▸ **Your task**
Keep every character as it is and output all of the records.

Data records:
☆ ☆ ☆

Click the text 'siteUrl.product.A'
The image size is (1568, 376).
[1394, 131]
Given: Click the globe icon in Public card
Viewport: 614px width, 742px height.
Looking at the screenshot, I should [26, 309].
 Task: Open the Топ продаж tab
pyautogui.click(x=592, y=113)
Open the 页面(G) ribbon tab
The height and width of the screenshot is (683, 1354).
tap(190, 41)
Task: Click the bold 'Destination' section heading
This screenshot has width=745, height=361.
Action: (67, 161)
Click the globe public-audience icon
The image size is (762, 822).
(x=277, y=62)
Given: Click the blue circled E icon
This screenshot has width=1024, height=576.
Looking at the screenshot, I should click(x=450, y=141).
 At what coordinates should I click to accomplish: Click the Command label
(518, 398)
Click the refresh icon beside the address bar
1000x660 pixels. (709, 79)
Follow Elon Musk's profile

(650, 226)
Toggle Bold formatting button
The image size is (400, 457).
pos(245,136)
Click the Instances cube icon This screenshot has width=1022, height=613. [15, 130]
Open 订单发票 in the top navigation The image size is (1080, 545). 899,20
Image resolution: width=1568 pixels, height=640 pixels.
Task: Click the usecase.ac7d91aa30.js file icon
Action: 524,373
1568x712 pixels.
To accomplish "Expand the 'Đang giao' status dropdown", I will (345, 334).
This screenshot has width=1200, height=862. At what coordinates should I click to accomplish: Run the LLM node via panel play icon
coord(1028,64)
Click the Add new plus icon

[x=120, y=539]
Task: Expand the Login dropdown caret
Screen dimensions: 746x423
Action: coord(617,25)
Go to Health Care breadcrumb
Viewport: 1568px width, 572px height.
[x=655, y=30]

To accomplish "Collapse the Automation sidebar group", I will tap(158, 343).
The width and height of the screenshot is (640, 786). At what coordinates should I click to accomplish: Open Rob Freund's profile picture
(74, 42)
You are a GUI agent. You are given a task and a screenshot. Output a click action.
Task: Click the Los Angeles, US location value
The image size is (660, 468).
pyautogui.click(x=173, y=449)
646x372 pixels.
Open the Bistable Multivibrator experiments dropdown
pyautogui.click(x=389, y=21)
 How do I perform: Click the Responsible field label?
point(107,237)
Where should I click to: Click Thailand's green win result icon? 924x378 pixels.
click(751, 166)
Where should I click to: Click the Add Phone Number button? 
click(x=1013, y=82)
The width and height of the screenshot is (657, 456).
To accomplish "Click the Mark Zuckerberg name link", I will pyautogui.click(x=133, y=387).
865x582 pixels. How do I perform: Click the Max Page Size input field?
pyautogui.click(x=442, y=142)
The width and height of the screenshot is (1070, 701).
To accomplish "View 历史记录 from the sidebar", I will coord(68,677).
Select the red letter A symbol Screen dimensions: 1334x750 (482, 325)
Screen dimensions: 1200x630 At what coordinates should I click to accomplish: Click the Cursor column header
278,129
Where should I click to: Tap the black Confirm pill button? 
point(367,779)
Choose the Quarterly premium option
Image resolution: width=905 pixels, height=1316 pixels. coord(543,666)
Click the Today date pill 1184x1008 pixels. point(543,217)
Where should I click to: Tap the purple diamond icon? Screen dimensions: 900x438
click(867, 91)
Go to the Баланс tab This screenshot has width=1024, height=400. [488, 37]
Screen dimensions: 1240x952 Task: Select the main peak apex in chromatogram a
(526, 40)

☆ ☆ ☆

▸ **Answer box**
Click the text 'siteUrl.product.A'
The image size is (1568, 376).
[1394, 131]
Given: Click the globe icon in Public card
Viewport: 614px width, 742px height.
Looking at the screenshot, I should [26, 309].
 Task: Open the Топ продаж tab
pyautogui.click(x=592, y=113)
Open the 页面(G) ribbon tab
The height and width of the screenshot is (683, 1354).
tap(190, 41)
Task: Click the bold 'Destination' section heading
This screenshot has width=745, height=361.
Action: (67, 161)
Click the globe public-audience icon
The image size is (762, 822).
(x=277, y=62)
Given: Click the blue circled E icon
This screenshot has width=1024, height=576.
Looking at the screenshot, I should click(x=450, y=141).
 At what coordinates should I click to accomplish: Click the Command label
(518, 398)
Click the refresh icon beside the address bar
1000x660 pixels. (709, 79)
Follow Elon Musk's profile

(650, 226)
Toggle Bold formatting button
The image size is (400, 457).
pos(245,136)
Click the Instances cube icon This screenshot has width=1022, height=613. [15, 130]
Open 订单发票 in the top navigation The image size is (1080, 545). 899,20
Image resolution: width=1568 pixels, height=640 pixels.
Task: Click the usecase.ac7d91aa30.js file icon
Action: 524,373
1568x712 pixels.
To accomplish "Expand the 'Đang giao' status dropdown", I will (345, 334).
This screenshot has width=1200, height=862. At what coordinates should I click to accomplish: Run the LLM node via panel play icon
coord(1028,64)
Click the Add new plus icon

[x=120, y=539]
Task: Expand the Login dropdown caret
Screen dimensions: 746x423
Action: coord(617,25)
Go to Health Care breadcrumb
Viewport: 1568px width, 572px height.
[x=655, y=30]

To accomplish "Collapse the Automation sidebar group", I will tap(158, 343).
The width and height of the screenshot is (640, 786). At what coordinates should I click to accomplish: Open Rob Freund's profile picture
(74, 42)
You are a GUI agent. You are given a task and a screenshot. Output a click action.
Task: Click the Los Angeles, US location value
The image size is (660, 468).
pyautogui.click(x=173, y=449)
646x372 pixels.
Open the Bistable Multivibrator experiments dropdown
pyautogui.click(x=389, y=21)
 How do I perform: Click the Responsible field label?
point(107,237)
Where should I click to: Click Thailand's green win result icon? 924x378 pixels.
click(751, 166)
Where should I click to: Click the Add Phone Number button? 
click(x=1013, y=82)
The width and height of the screenshot is (657, 456).
To accomplish "Click the Mark Zuckerberg name link", I will pyautogui.click(x=133, y=387).
865x582 pixels. How do I perform: Click the Max Page Size input field?
pyautogui.click(x=442, y=142)
The width and height of the screenshot is (1070, 701).
To accomplish "View 历史记录 from the sidebar", I will coord(68,677).
Select the red letter A symbol Screen dimensions: 1334x750 (482, 325)
Screen dimensions: 1200x630 At what coordinates should I click to accomplish: Click the Cursor column header
278,129
Where should I click to: Tap the black Confirm pill button? 
point(367,779)
Choose the Quarterly premium option
Image resolution: width=905 pixels, height=1316 pixels. coord(543,666)
Click the Today date pill 1184x1008 pixels. point(543,217)
Where should I click to: Tap the purple diamond icon? Screen dimensions: 900x438
click(867, 91)
Go to the Баланс tab This screenshot has width=1024, height=400. [488, 37]
Screen dimensions: 1240x952 Task: Select the main peak apex in chromatogram a
(526, 40)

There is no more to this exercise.